Kang Sun-nam (, ) is a North Korean and politician and general. He is the director of the Civil Defense Department of the Workers' Party of Korea which oversees the Worker-Peasant Red Guards, a member of the Central Military Commission of the Workers' Party of Korea, and a member of the 8th Central Committee of the Workers' Party of Korea. He has held positions such as Deputy Minister of the People's Armed Forces and Commander of the 671st Grand Combined Unit, Appointed as Minister of Defence during the 6th Enlarged Plenary Meeting of the 8th Central Committee of the Worker's Party of Korea

Biography
His birthplace and date of birth are unknown. He was first elected as a member of the funeral committee for Marshal Lee Ul-sol, who died on November 7, 2015. On December 24 of the same year, he participated in the joint operation training of the Grand Combined Forces as the commander of the 671st Combined Force.

**Material to process**
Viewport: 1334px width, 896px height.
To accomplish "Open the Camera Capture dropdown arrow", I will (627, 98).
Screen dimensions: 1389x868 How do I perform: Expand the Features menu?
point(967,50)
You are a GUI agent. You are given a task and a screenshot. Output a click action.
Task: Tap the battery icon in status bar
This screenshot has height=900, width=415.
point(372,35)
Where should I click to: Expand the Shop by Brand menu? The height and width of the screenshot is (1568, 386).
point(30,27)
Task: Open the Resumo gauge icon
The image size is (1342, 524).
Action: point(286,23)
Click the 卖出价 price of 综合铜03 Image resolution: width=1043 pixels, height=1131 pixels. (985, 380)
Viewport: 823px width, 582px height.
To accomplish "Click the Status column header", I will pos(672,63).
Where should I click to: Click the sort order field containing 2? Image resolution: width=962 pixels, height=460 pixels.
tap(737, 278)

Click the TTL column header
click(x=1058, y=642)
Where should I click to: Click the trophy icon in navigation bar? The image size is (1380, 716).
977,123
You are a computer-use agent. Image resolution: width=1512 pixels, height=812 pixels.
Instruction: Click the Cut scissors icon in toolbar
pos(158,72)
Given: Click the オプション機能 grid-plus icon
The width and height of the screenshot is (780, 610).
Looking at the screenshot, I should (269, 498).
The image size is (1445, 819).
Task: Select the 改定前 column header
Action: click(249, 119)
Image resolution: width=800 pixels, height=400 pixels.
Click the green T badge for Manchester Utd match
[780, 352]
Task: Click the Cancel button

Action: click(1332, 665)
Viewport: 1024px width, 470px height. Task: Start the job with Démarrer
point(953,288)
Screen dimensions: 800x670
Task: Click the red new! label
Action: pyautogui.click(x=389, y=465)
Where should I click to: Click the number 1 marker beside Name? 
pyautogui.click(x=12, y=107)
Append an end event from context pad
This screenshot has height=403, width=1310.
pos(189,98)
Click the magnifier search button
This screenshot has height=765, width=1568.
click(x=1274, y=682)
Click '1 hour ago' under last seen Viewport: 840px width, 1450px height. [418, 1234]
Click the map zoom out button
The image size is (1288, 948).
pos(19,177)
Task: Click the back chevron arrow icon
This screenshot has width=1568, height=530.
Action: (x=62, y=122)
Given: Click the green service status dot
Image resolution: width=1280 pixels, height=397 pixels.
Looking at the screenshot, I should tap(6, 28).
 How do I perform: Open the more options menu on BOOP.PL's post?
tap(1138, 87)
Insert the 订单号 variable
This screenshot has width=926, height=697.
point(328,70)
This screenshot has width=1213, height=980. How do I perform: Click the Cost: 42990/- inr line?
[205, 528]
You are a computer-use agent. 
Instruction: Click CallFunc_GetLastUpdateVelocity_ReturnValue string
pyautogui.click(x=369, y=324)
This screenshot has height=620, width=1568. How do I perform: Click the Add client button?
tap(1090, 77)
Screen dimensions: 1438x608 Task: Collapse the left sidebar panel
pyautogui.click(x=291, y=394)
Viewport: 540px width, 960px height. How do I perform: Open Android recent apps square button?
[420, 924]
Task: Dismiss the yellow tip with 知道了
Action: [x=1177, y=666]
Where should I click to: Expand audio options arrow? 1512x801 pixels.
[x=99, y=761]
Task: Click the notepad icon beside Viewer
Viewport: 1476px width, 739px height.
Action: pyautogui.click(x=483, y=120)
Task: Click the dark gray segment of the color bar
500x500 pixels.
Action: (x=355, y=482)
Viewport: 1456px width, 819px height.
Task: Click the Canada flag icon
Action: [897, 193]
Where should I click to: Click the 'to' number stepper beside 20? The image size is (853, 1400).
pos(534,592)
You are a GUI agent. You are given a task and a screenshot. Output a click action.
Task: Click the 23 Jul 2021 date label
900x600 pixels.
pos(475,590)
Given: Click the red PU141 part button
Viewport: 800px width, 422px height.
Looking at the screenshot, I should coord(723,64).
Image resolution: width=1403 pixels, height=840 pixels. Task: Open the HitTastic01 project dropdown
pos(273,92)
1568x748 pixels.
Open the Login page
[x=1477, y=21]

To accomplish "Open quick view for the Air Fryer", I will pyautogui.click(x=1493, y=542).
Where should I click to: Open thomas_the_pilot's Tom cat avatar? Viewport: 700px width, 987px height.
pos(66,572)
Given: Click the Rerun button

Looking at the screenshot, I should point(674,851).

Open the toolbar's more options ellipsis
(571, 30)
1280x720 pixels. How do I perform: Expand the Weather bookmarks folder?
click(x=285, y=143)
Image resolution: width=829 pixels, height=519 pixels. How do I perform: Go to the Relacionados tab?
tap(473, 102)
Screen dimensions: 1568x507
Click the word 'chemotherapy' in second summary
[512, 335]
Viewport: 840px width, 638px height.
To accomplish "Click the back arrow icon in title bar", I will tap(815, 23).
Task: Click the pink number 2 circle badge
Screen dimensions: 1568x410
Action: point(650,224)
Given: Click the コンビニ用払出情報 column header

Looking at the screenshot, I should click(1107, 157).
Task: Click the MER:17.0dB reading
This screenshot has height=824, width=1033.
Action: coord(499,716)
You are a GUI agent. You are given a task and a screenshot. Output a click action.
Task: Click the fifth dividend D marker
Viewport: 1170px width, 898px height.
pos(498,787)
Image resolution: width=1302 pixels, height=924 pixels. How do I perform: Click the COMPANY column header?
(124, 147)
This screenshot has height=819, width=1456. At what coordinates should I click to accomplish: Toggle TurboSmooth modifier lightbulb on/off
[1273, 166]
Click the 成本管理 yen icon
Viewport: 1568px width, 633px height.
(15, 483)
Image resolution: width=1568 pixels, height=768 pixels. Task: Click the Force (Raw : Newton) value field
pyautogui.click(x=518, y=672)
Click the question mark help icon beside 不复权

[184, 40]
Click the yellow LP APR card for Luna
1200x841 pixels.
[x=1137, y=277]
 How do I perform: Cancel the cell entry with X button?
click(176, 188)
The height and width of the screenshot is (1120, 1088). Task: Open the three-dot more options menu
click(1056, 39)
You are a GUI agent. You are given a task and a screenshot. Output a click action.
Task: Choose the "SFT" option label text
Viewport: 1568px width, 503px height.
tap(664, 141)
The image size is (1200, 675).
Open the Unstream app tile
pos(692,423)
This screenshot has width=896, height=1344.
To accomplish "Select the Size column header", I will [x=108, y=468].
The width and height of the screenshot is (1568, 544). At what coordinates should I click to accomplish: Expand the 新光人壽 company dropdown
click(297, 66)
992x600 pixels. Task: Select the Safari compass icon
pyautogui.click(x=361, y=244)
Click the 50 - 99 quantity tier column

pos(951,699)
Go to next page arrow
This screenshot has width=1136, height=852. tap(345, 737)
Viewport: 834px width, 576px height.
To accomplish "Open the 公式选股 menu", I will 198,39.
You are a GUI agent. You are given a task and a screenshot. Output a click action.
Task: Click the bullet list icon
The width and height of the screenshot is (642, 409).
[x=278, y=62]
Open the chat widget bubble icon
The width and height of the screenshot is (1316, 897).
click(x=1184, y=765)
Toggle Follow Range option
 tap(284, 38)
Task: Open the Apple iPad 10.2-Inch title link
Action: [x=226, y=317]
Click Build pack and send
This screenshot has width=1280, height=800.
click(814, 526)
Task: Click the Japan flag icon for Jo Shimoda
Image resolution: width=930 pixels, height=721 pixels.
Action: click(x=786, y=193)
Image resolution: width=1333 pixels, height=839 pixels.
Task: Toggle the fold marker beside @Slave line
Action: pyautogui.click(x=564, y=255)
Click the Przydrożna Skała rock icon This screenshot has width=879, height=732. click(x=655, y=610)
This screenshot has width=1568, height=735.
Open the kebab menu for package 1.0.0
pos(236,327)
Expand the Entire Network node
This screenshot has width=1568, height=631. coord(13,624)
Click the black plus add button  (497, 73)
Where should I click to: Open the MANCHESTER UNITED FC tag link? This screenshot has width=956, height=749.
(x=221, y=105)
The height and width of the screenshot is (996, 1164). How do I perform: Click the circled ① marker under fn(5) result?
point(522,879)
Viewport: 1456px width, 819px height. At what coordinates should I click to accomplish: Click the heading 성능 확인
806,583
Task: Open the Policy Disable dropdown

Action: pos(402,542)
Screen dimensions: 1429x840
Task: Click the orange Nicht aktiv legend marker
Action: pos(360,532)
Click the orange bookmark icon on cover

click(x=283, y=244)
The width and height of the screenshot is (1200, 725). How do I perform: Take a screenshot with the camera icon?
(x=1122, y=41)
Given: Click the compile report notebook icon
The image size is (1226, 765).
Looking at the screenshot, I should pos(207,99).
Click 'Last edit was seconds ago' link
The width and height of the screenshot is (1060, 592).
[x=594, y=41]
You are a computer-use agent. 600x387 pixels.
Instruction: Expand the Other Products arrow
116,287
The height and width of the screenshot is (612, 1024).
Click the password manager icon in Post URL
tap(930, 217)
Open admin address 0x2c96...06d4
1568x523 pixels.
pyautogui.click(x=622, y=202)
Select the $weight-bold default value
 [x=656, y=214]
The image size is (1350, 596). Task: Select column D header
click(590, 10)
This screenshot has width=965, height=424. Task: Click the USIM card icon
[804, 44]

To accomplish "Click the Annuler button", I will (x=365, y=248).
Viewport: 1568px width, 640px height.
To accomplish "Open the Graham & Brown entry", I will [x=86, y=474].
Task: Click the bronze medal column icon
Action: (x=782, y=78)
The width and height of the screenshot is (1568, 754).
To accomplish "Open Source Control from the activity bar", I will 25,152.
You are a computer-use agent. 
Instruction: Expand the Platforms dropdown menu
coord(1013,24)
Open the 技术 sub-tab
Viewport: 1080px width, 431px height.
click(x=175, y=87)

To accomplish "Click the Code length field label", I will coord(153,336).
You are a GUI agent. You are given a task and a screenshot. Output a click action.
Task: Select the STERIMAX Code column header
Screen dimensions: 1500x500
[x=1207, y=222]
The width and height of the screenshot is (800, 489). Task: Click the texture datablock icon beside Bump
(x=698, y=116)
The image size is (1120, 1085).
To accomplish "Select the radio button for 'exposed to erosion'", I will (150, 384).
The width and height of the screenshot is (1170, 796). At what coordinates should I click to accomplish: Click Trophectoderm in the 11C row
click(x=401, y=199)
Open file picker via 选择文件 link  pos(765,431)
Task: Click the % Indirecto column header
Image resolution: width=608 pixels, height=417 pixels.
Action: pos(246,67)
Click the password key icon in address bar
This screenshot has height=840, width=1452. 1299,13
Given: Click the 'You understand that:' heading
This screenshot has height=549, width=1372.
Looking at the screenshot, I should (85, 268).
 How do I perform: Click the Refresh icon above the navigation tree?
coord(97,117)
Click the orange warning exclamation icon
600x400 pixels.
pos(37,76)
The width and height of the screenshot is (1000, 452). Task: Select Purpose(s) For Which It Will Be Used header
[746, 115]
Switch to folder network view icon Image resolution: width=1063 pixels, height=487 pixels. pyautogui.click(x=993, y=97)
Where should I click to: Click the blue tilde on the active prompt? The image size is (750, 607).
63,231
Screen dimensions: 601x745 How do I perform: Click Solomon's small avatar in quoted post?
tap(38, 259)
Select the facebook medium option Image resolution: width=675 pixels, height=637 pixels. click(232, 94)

**Tasks and exercises**
1. From the listing, quote verbatim the lines between the one containing "Click the yellow LP APR card for Luna" and the one containing "[x=278, y=62]", both included.
2. Extend the biography of Kang Sun-nam, picking up after its last sentence.

**Solved tasks**
1.
Click the yellow LP APR card for Luna
1200x841 pixels.
[x=1137, y=277]
 How do I perform: Cancel the cell entry with X button?
click(176, 188)
The height and width of the screenshot is (1120, 1088). Task: Open the three-dot more options menu
click(1056, 39)
You are a GUI agent. You are given a task and a screenshot. Output a click action.
Task: Choose the "SFT" option label text
Viewport: 1568px width, 503px height.
tap(664, 141)
The image size is (1200, 675).
Open the Unstream app tile
pos(692,423)
This screenshot has width=896, height=1344.
To accomplish "Select the Size column header", I will [x=108, y=468].
The width and height of the screenshot is (1568, 544). At what coordinates should I click to accomplish: Expand the 新光人壽 company dropdown
click(297, 66)
992x600 pixels. Task: Select the Safari compass icon
pyautogui.click(x=361, y=244)
Click the 50 - 99 quantity tier column

pos(951,699)
Go to next page arrow
This screenshot has width=1136, height=852. tap(345, 737)
Viewport: 834px width, 576px height.
To accomplish "Open the 公式选股 menu", I will 198,39.
You are a GUI agent. You are given a task and a screenshot. Output a click action.
Task: Click the bullet list icon
The width and height of the screenshot is (642, 409).
[x=278, y=62]

2.
At the 7th Congress of the WPK held on May 9, 2016, he was elected as a member of the Central Committee of the Workers' Party of Korea, and although the timing of his appointment is unknown, he became Vice Minister of People's Armed Forces. On July 25, 2017, he attended the 90th anniversary of the founding of the People's Liberation Army of China at the Chinese Embassy in North Korea and met with Chinese Ambassador Li Jinjun.

He was elected as a delegate in the election of delegates to the 14th Supreme People's Assembly held on March 10, 2019. He was elected as a member of the 8th Central Committee at the 8th Congress of the Workers' Party of Korea held from January 5, 2021, and at the 1st Plenary meeting of the 8th Central Committee of the Party held on January 10, the Workers' Party of Korea He was elected as a member of the 8th Central Military Commission and the Director of the Munition Industry Department of the Central Committee.

On September 9, 2021, at the military parade celebrating the 73rd anniversary of the founding of the country, it was confirmed that he was appointed director of the Civil Defense department of the WPK.

On April 14, 2022, he was promoted to general by order of the Central Military Commission. In August that year he made a report to the 6th meeting of the Workers' Peasants Red Guard.

Awards and honors 
During the February 8 2023 parade, Kang could be seen wearing all decorations awarded to him.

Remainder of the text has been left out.